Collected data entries
══════════════════════════════
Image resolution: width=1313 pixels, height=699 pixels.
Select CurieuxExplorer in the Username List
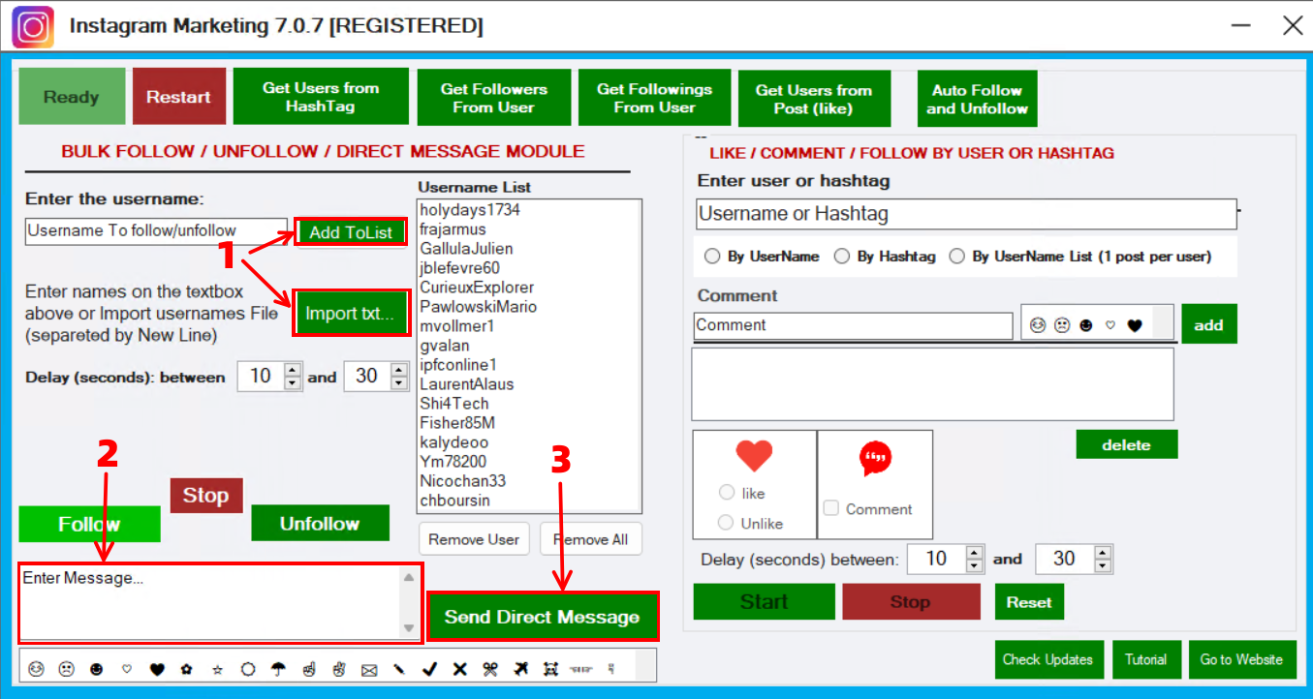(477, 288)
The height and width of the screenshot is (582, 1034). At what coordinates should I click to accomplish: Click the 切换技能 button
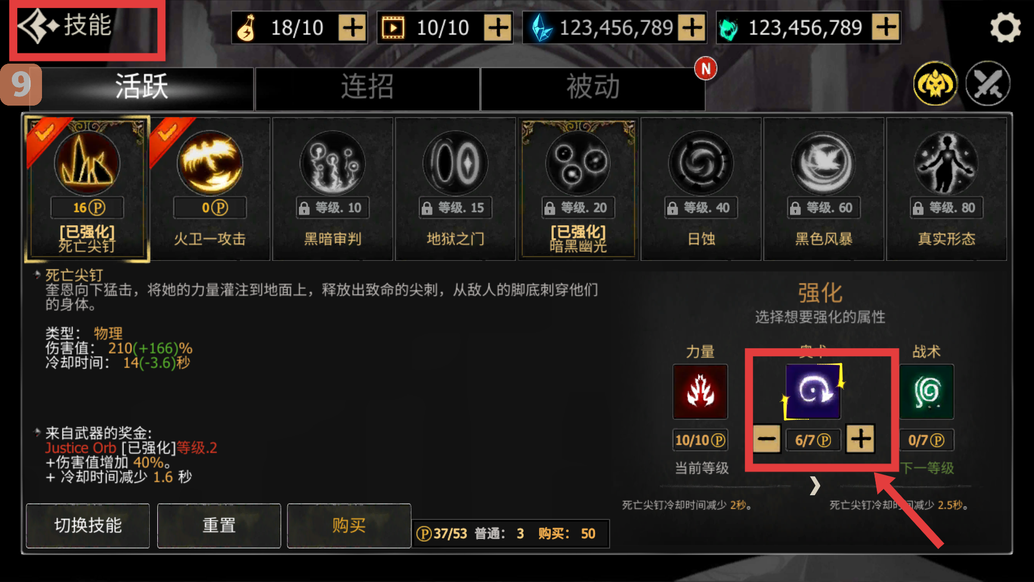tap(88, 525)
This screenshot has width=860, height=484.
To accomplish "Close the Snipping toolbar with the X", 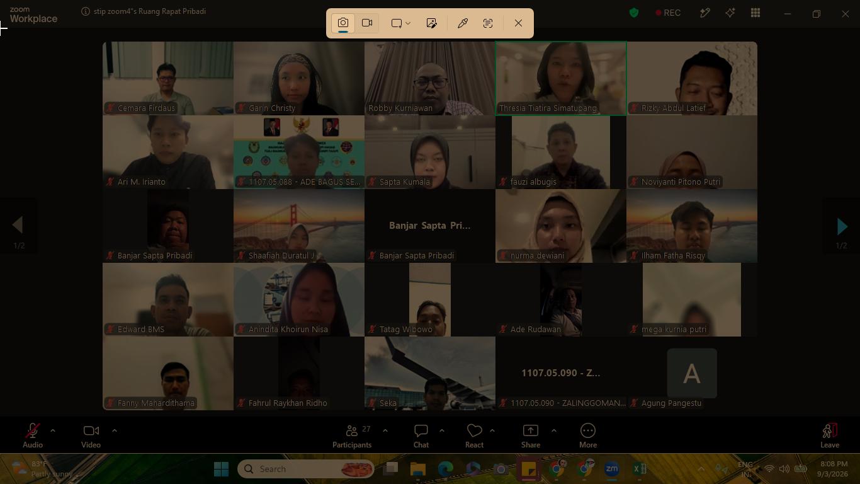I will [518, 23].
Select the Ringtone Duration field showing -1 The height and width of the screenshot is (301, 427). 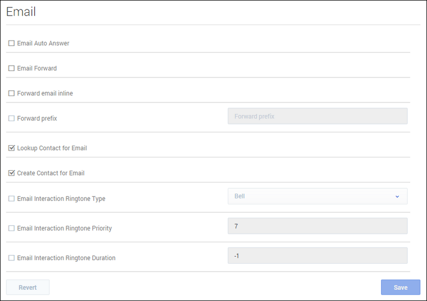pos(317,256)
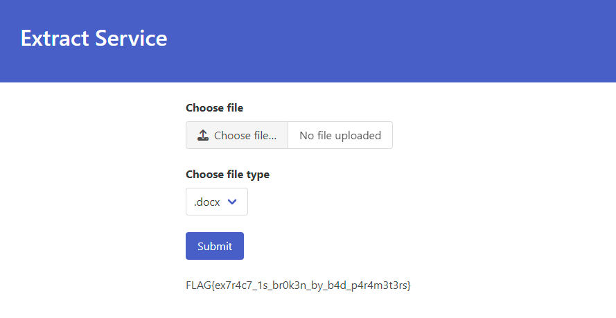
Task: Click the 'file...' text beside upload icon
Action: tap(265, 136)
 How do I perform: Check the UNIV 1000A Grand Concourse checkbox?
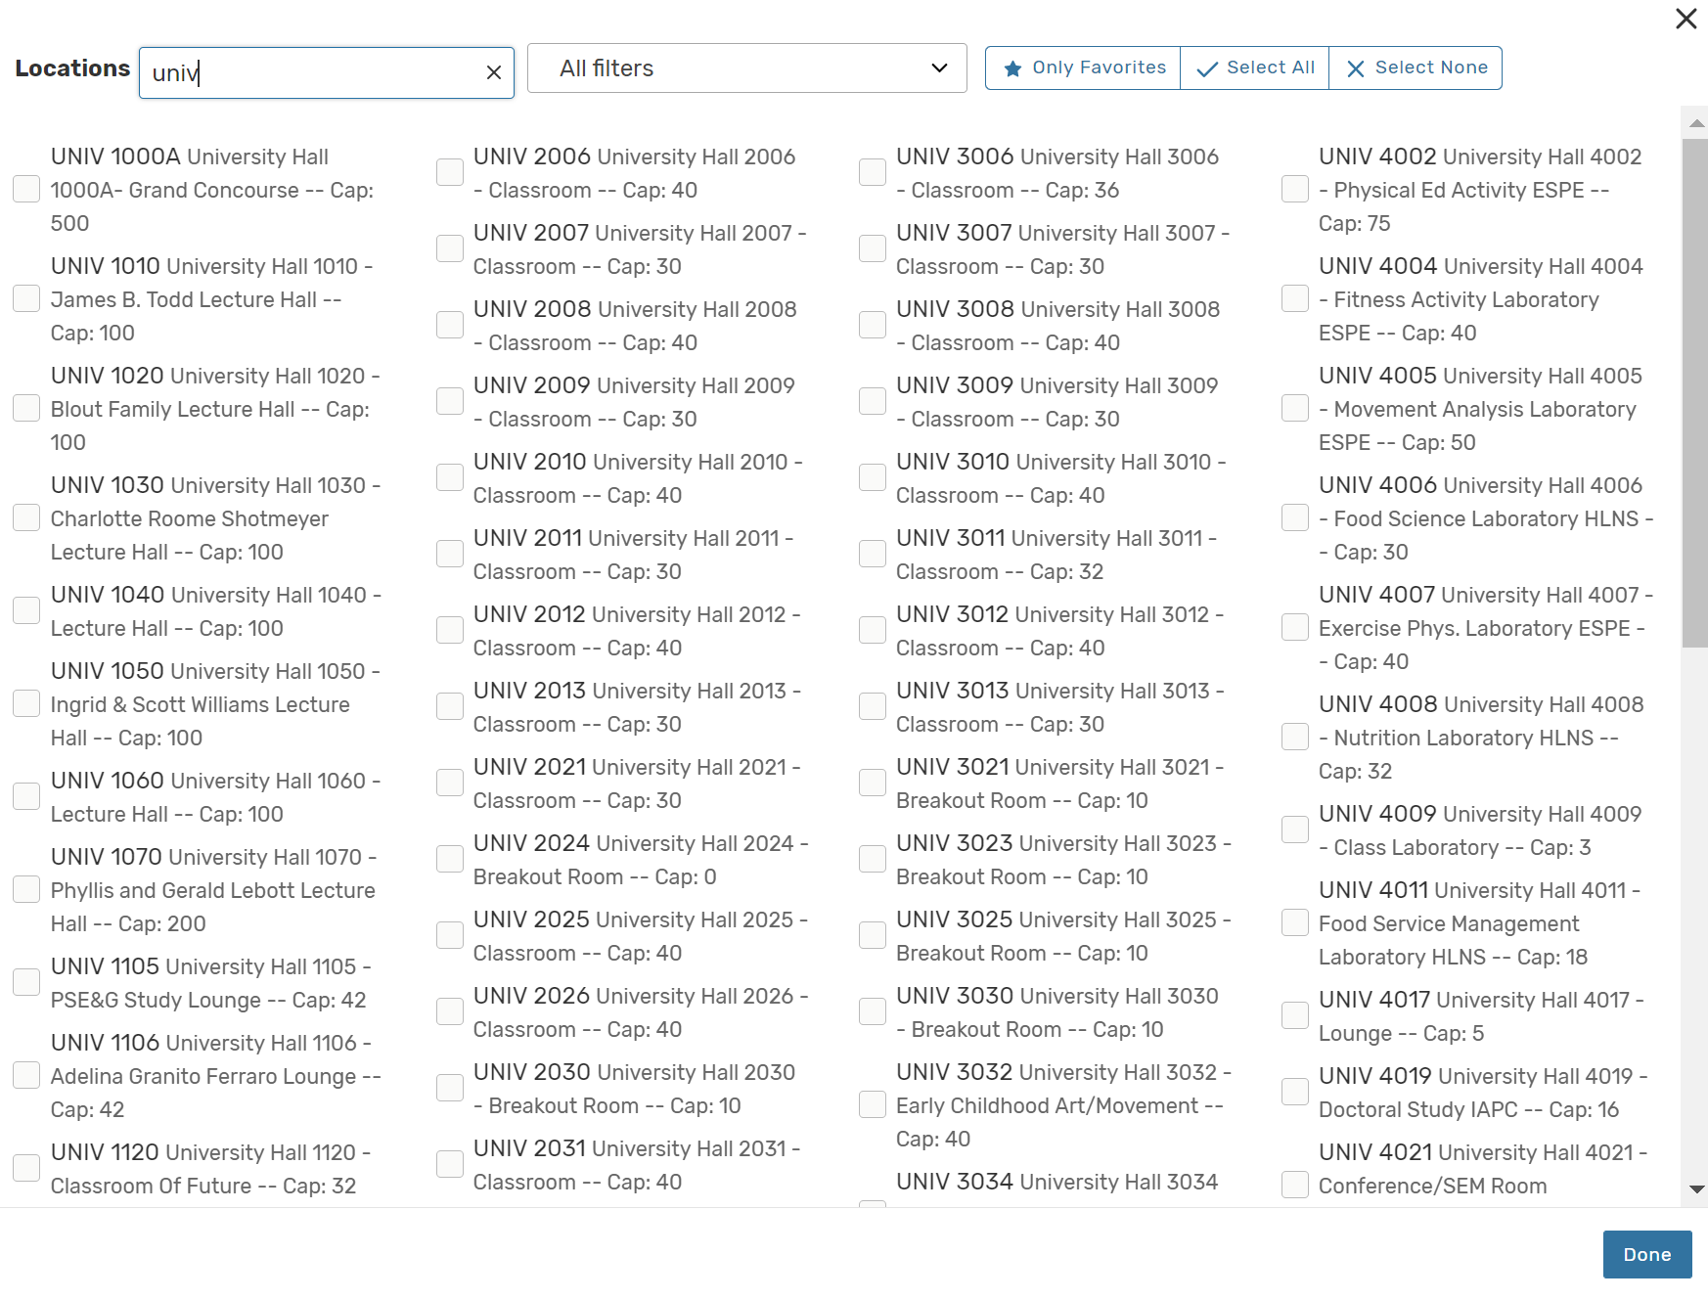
══════════════════════════════
What is expected: Copy every line exactly, from the opening line of the entries down to the line holding "This screenshot has width=860, height=484.", and keep the pictures out.

Answer section:
Image resolution: width=1313 pixels, height=699 pixels.
Select CurieuxExplorer in the Username List
(477, 288)
The height and width of the screenshot is (582, 1034). At what coordinates should I click to accomplish: Click the 切换技能 button
tap(88, 525)
This screenshot has width=860, height=484.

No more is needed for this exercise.